Vrai. Au deuxième jour de sa visite officielle en Chine, le 6 avril, le président français accorde quelques instants aux journalistes qui l’accompagnent. Il en est convaincu: ses arguments ont porté et la Chine va passer à l’action, en faveur de la paix. «Xi Jinping est appelé à être un médiateur du conflit et a d’ores et déjà promis un appel à Zelensky, le moment venu», note alors le quotidien conservateur «Le Figaro».
La présidente de la Commission européenne, présente au côté d’Emmanuel Macron, confirme cet optimisme. «Il était intéressant d’entendre le président Xi réitérer sa volonté de parler lorsque les conditions et le moment seront propices. Je pense que c’est un élément positif», affirme-t-elle. De sa part, l’appréciation porte encore plus, car quelques jours plus tôt, Ursula Von Der Leyen a prononcé au Mercator Institute de Bruxelles un discours musclé sur la défense des intérêts européens en Chine.

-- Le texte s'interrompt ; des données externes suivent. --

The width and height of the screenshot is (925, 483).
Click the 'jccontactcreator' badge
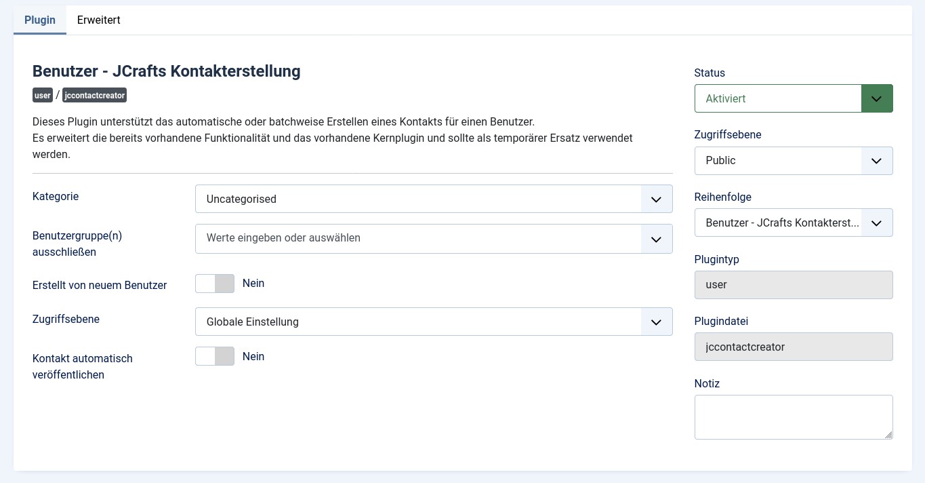[x=94, y=96]
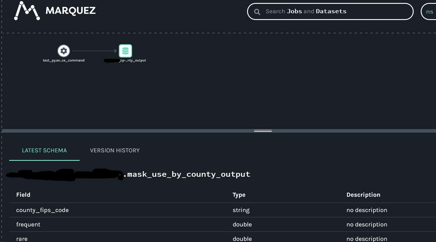Click the Type column header
This screenshot has width=436, height=242.
tap(239, 195)

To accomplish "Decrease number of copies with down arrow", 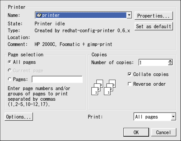I will tap(170, 64).
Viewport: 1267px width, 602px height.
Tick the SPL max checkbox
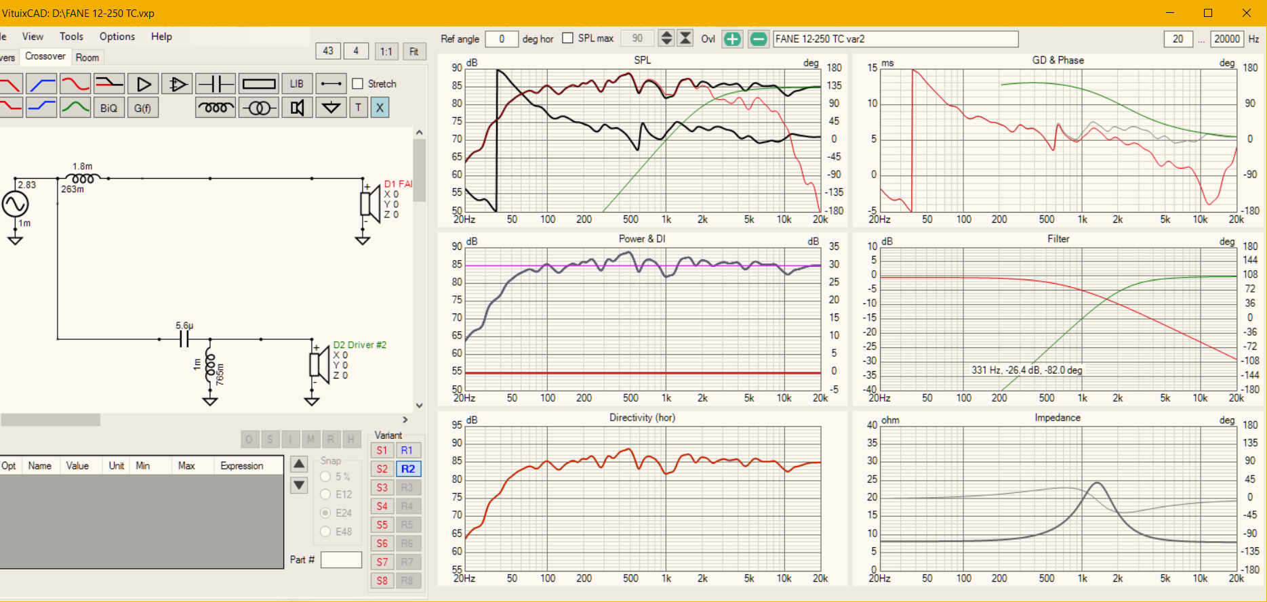click(x=568, y=39)
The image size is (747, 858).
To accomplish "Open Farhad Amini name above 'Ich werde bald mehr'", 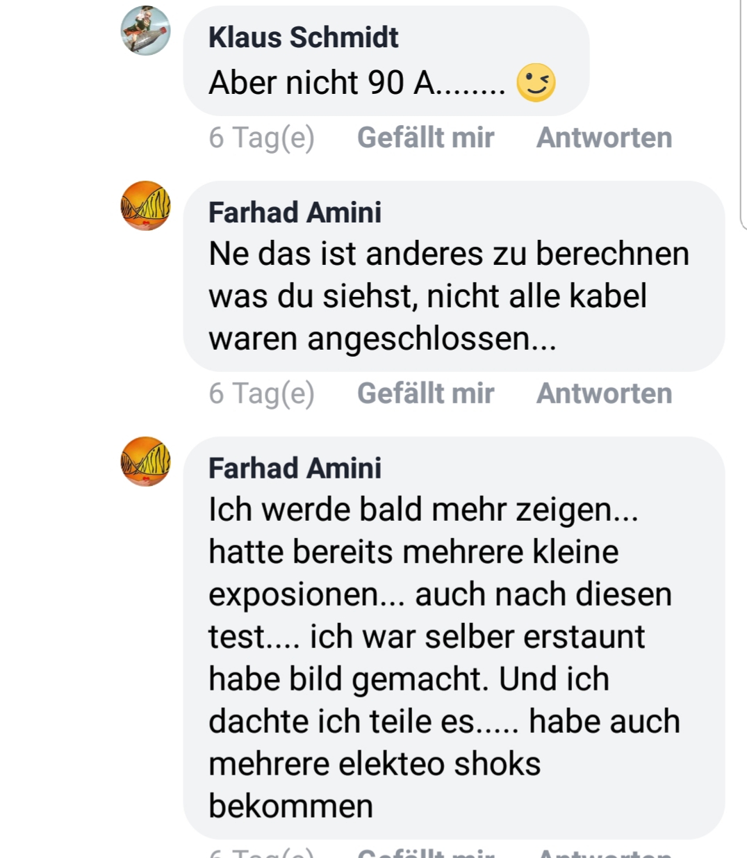I will pos(295,469).
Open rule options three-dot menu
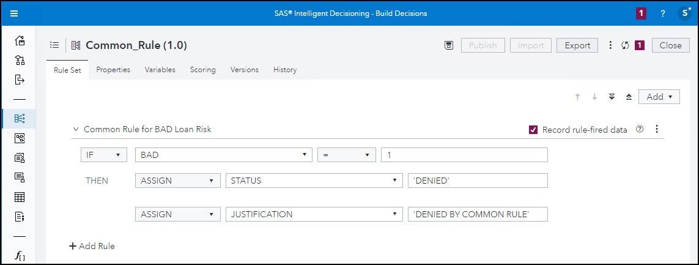The height and width of the screenshot is (265, 699). point(657,129)
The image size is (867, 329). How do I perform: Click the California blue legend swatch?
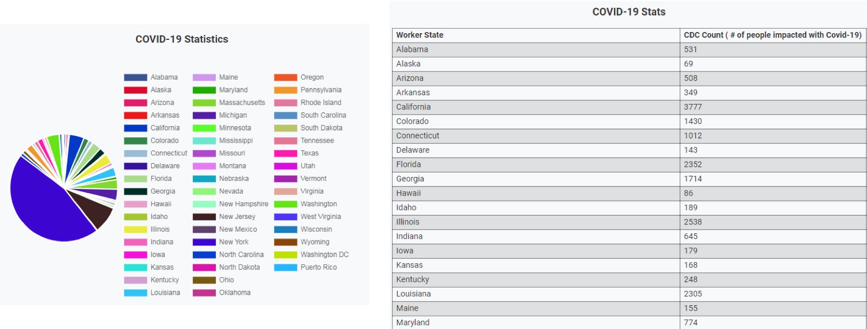(135, 128)
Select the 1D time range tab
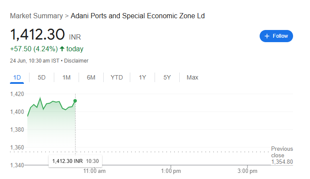 coord(17,77)
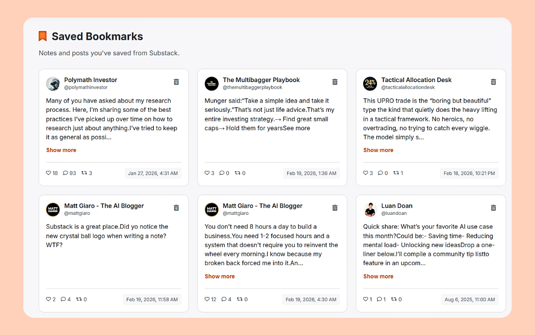The height and width of the screenshot is (335, 535).
Task: Expand Luan Doan's note with Show more
Action: (x=378, y=276)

Macron, assailli de critiques
La satisfaction française s’explique. Depuis son retour de Pékin, le 8 avril, Emmanuel Macron est assailli de critiques pour avoir, dans l’avion, pris ses distances avec les États-Unis sur la question de Taïwan. Avait-il conclu à Pékin un «donnant-donnant»? La teneur des réactions négatives, en Europe et à Washington, sur les remarques présidentielles prouve en tout cas que les velléités de Paris d’être un acteur occidental moins «aligné» que les autres sur la politique américaine ont été entendues.
La présence au côté d’Emmanuel Macron de l’ancien Premier ministre français Jean-Pierre Raffarin, ami de longue date de la Chine et partisan revendiqué d’une autonomie diplomatique européenne, peut aussi expliquer le degré de confiance entre Paris et Pékin.

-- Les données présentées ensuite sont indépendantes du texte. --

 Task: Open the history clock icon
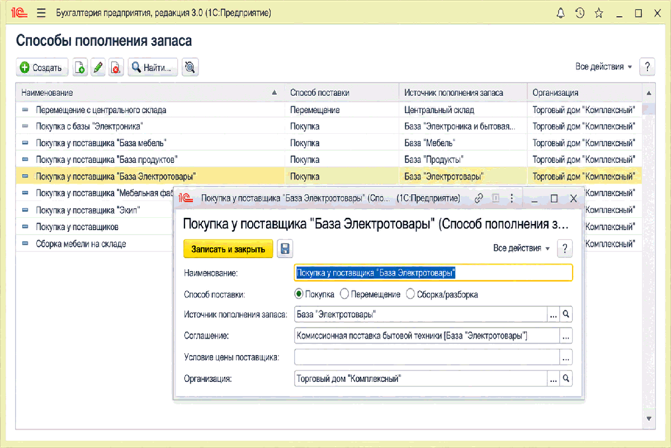pyautogui.click(x=580, y=13)
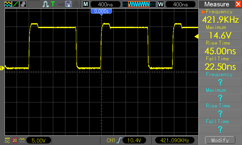
Task: Click the pulse waveform acquisition icon
Action: click(x=46, y=4)
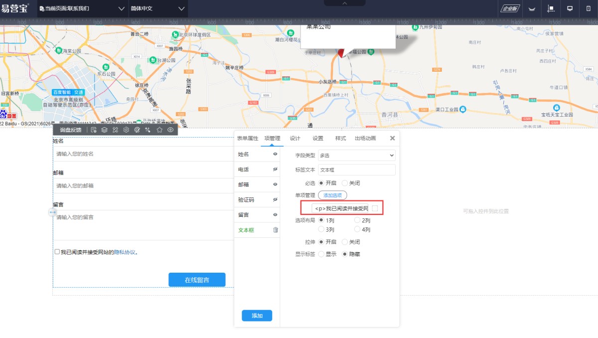Screen dimensions: 598x338
Task: Toggle the ruler guides icon in top bar
Action: tap(551, 8)
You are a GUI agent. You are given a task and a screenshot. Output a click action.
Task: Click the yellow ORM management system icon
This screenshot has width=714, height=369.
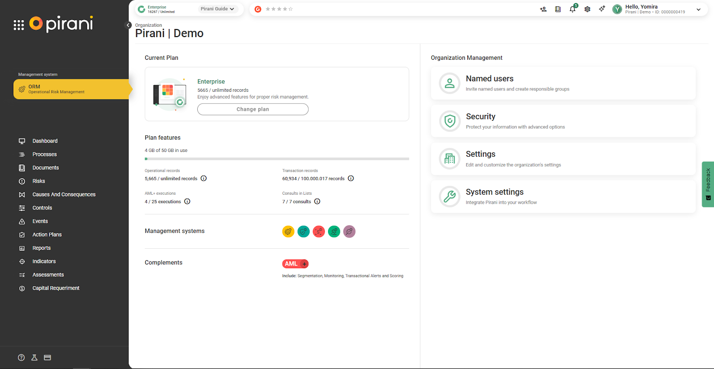coord(288,232)
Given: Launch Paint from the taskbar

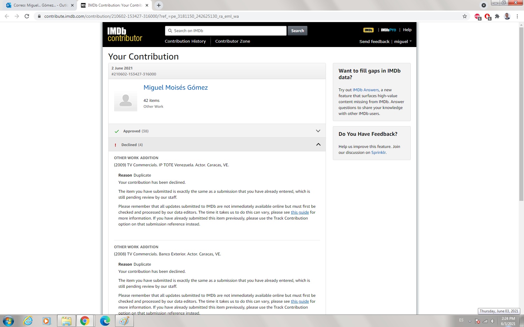Looking at the screenshot, I should pyautogui.click(x=124, y=321).
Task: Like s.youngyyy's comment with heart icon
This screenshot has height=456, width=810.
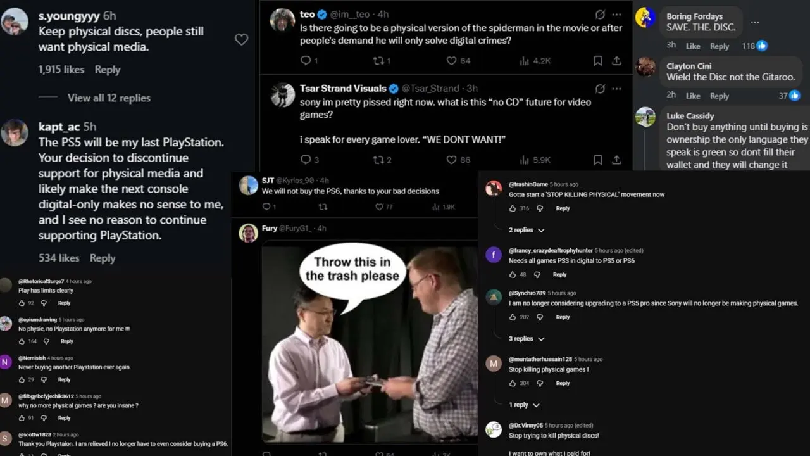Action: point(241,39)
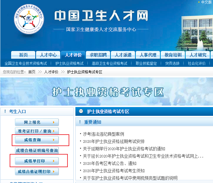Click the 成绩合格证明编号查询 button
The image size is (213, 183).
37,150
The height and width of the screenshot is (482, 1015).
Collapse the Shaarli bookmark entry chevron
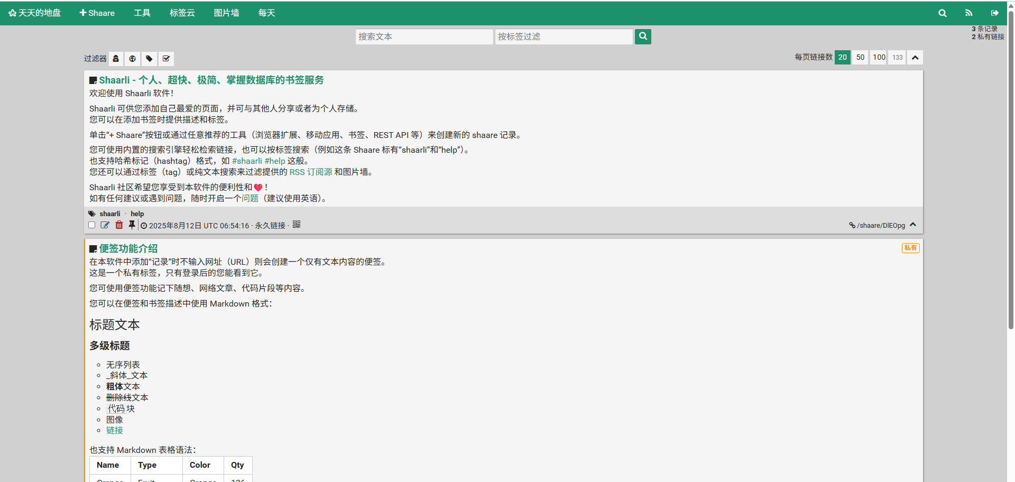(x=913, y=225)
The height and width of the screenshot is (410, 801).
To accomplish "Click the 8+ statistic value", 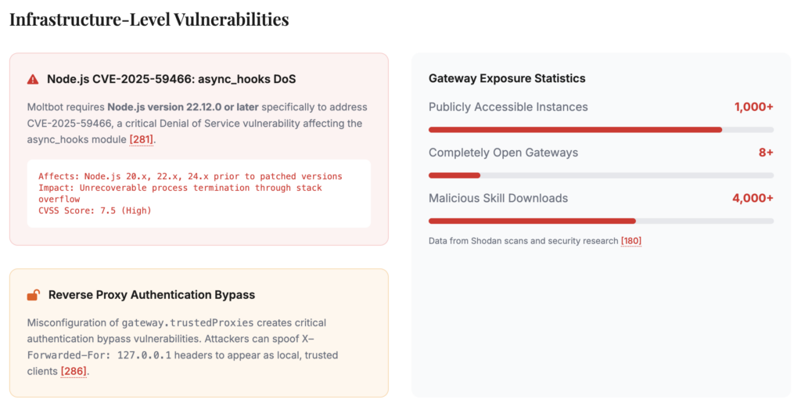I will [x=765, y=153].
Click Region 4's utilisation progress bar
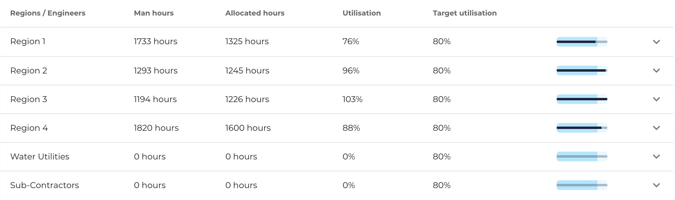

«Il faut revisiter l’évaluation du voyage officiel du président français à Pékin, admet un diplomate. On ne peut pas réduire sa visite à sa déclaration sur Taïwan.» Sauf que personne n’en sait rien, comme l’a admis sur France Info jeudi 27 avril le sinologue François Godement. «Pour l’heure, la Chine n’a pas de plan de paix, mais des principes de paix, a-t-il expliqué. On ne peut pas non plus exclure que Pékin cherche, par son intervention et par la promesse de l’envoi d’une délégation chinoise en Ukraine, à ralentir la contre-offensive ukrainienne en préparation, ce qui revient à ménager Poutine et la Russie.»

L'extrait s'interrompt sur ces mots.